**QUOTED PASSAGE:**
------------------------------------------------

UNITED STATES of America, Plaintiff-Appellee, v. Ivette ROSA, Defendant-Appellant.
    No. 02-3106.
    United States Court of Appeals, Sixth Circuit.
    Oct. 31, 2002.
    Before MARTIN, Chief Circuit Judge; NELSON, and GILMAN, Circuit Judges.
   ORDER

Ivette Rosa appeals her judgment of conviction and sentence. The parties have expressly waived oral argument pursuant to Rule 34(j)(3), Rules of the Sixth Circuit, and we agree that oral argument is not necessary. Fed. R.App. P. 34(a).

Following a bench trial, the court found Rosa guilty of establishing a drug manufacturing operation, a violation of 21 U.S.C. § 856(a)(2). The court sentenced Rosa to twenty-one months of imprisonment to be followed by two years of supervised release.

In her timely appeal, Rosa argues that § 856(a) is unconstitutionally vague as applied to her and that there was insufficient evidence to support her conviction.

Upon review, we conclude that § 856(a)(2) furnishes fair notice that it is illegal for a homeowner to knowingly and intentionally allow her house to be used in the distribution of drugs. See Papachristou v. City of Jacksonville, 405 U.S. 156, 162, 92 S.Ct. 839, 31 L.Ed.2d 110 (1972) (holding that a criminal statute is void for vagueness if “it ‘fails to give a person of ordinary intelligence fair notice that his contemplated conduct is forbidden by the statute’ ”) (quoting United States v. Harass, 347 U.S. 612, 617, 74 S.Ct. 808, 98 L.Ed. 989 (1954)). Section 856(a)(2) prohibits an individual from “manag[ing] or controlling] any building, room, or enclosure, either as an owner, lessee, agent, employee, or mortgagee, and knowingly and intentionally ... mak[ing] available for use, with or without compensation, the building, room, or enclosure for the purpose of unlawfully manufacturing, storing, distributing, or using a controlled substance. § 856(a)(2).

Rosa contends subsection (a)(2) of the statute is unconstitutionally vague because it does not give fair notice of the conduct it prohibits. She contends that the statute is vague because it permitted her conviction without her taking an affirmative act. Under § 856(a)(2), the defendant is hable if she manages or controls a building that others use for an illicit purpose, and she either knows of the illegal activity or remains deliberately ignorant of it. United States v. Chen, 913 F.2d 183, 190 (5th Cir.1990).

------------------------------------------------

**DATA BLOCK:**
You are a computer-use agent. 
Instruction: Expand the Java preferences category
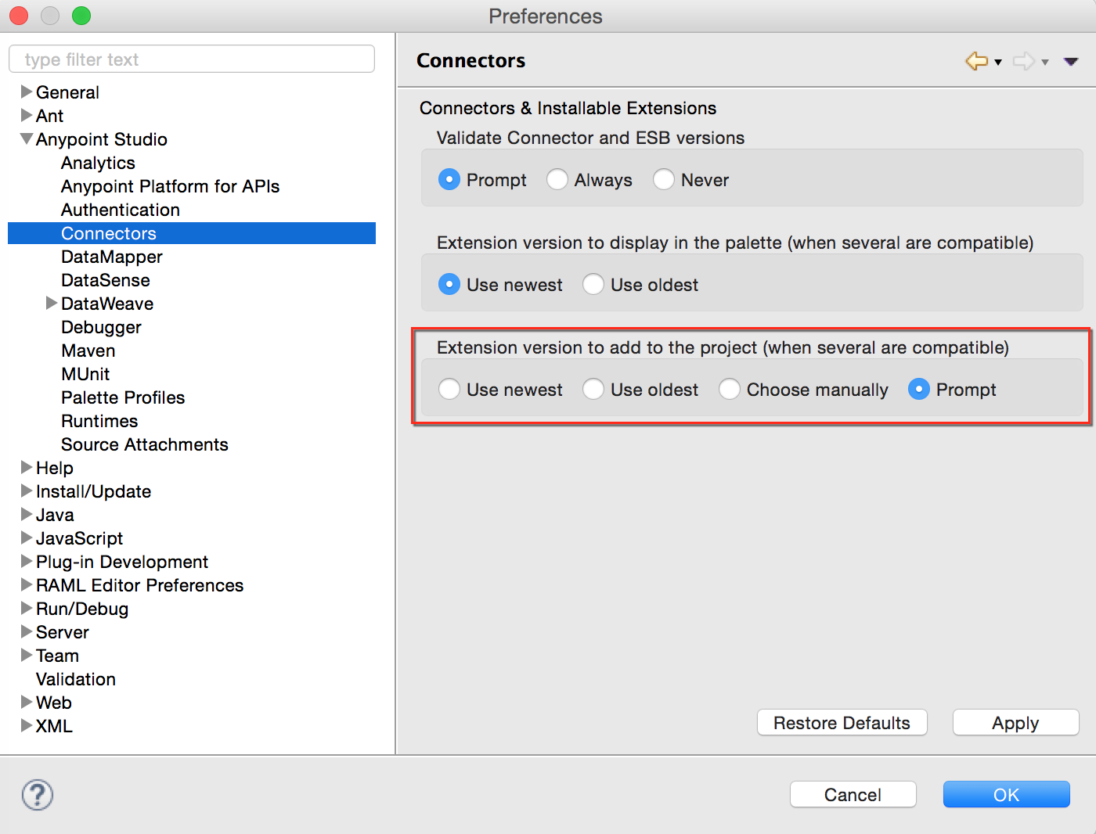point(25,515)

------------------------------------------------

**TASK REQUIREMENTS:**
1. According to the court order, what sentence did the court impose on Rosa?
2. Restate the paragraph of the court order that begins "Following a bench trial" as a short bulleted list that keeps its main facts.
3. Extend the court order from its last sentence.
The material has no connection to the court order.

**RESPONSES:**
1. Twenty-one months of imprisonment, followed by two years of supervised release.

2.
- After a bench trial, the court convicted Rosa of establishing a drug manufacturing operation under 21 U.S.C. § 856(a)(2).
- Her sentence was twenty-one months in prison.
- Two years of supervised release follow the prison term.

3.
Contrary to Rosa’s contention that § 856(a)(2) is a striet-liability statute, the government was required to prove that she knew of the criminal activity that was occurring in her home. United States v. Tamez, 941 F.2d 770, 774 (9th Cir.1991) (stating that § 856(a)(2) “requires only that proscribed activity was present, that [the defendant] knew of the activity and allowed that activity to continue.”). In sum, the statute is not vague as applied to Rosa. See United States v. National Dairy Prods. Corp., 372 U.S. 29, 33, 83 S.Ct. 594, 9 L.Ed.2d 561 (1963) (stating that a court must consider a vagueness attack solely in relation to whether the statute sufficiently warns a defendant that his particular conduct is prohibited thereunder); see also United States v. Thomas, 864 F.2d 188, 196-97 (D.C.Cir.1988) (rejecting vagueness challenge to regulation that was not vague as applied to defendants).

Our review of the trial record reveals that there was sufficient evidence to support Rosa’s conviction. In reviewing a challenge to the sufficiency of the evidence supporting a criminal conviction, we examine whether, after viewing the evidence in the light most favorable to the government, “any rational trier of fact could have found the essential elements of the crime beyond a reasonable doubt.” Jackson v. Virginia, 443 U.S. 307, 319, 99 S.Ct. 2781, 61 L.Ed.2d 560 (1979). We draw all available inferences and resolve all issues of credibility in favor of the verdict, and it is not necessary for this court to exclude every reasonable hypothesis but guilt. United States v. Jones, 102 F.3d 804, 807 (6th Cir.1996).

Investigating agents arranged two controlled purchases of heroin from Heriberto Capellán, Rosa’s live-in boyfriend. On February 23, 2001, a confidential informant bought five grams of heroin from Capellán. On March 16, the informant bought fifteen grams of heroin for $1,650. On each occasion, after receiving a call from the informant, Capellán left the home he shared with Rosa, exchanged the heroin for the cash at another location, and then returned to Rosa’s home.

Shortly after the second deal, officers searched Rosa’s home. In a crawl space adjacent to the basement, officers found 340 grams of heroin and a bag of crack cocaine buried in some rocks and gravel. According to a testifying agent, Rosa confessed that she owned the home, that Capellán was her live-in boyfriend, and that she knew that Capellán dealt heroin. After questioning Capellán, agents retrieved a wad of money from the inside of a futon mattress in Rosa’s living room. Agents identified part of the cash as the marked bills they had exchanged for the heroin in the controlled purchases.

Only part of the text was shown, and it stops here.